Task instructions –
Report each line of the listing that carries the word "label".

(Input Opens)

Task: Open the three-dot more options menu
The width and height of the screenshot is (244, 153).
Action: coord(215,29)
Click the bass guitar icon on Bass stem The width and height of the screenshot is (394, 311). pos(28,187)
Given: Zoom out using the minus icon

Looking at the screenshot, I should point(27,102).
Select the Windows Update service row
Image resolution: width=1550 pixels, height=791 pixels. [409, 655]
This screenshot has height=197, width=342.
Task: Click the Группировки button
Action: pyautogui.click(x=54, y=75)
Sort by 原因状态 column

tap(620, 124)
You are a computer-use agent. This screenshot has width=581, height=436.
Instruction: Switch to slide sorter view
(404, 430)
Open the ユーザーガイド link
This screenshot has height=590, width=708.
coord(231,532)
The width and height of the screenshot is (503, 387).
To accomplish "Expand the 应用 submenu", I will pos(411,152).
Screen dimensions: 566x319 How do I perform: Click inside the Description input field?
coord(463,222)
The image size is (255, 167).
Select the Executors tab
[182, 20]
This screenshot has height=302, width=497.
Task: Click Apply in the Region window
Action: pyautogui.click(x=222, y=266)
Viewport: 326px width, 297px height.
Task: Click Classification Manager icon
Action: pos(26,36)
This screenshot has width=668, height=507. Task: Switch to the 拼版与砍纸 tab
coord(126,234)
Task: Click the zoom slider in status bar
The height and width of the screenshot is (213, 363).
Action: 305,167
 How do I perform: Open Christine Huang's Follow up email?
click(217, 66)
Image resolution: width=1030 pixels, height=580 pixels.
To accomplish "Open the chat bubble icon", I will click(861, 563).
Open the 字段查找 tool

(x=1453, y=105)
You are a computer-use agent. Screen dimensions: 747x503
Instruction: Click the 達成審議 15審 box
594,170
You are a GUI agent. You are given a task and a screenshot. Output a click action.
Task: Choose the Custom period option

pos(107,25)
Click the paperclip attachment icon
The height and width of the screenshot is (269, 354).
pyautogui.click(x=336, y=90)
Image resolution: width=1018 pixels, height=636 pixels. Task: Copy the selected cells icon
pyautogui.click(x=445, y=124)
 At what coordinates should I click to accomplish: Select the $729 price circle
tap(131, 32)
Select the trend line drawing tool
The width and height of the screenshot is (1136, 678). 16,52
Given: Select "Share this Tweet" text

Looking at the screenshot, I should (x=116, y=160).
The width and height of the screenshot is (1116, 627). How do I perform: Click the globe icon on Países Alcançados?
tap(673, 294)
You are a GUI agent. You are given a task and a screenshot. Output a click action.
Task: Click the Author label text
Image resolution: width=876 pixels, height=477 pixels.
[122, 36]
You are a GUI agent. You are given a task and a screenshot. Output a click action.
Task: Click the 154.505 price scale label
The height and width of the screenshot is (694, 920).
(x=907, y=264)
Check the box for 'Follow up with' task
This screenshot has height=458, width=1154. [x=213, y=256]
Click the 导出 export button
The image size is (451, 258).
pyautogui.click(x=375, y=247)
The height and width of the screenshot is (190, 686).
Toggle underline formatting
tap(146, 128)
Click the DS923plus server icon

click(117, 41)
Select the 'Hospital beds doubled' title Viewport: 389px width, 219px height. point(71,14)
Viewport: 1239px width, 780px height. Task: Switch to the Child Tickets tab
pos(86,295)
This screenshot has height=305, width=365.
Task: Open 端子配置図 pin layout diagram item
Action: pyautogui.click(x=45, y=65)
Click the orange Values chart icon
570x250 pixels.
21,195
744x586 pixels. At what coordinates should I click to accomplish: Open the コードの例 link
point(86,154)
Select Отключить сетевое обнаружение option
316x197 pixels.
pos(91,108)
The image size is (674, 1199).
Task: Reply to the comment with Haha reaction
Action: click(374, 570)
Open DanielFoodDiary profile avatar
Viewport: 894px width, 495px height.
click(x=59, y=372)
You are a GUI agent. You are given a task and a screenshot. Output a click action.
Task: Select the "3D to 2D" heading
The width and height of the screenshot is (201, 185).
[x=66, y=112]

(Input Closes)

Answer section –
Task: Click the Author label text
Task: Click the 154.505 price scale label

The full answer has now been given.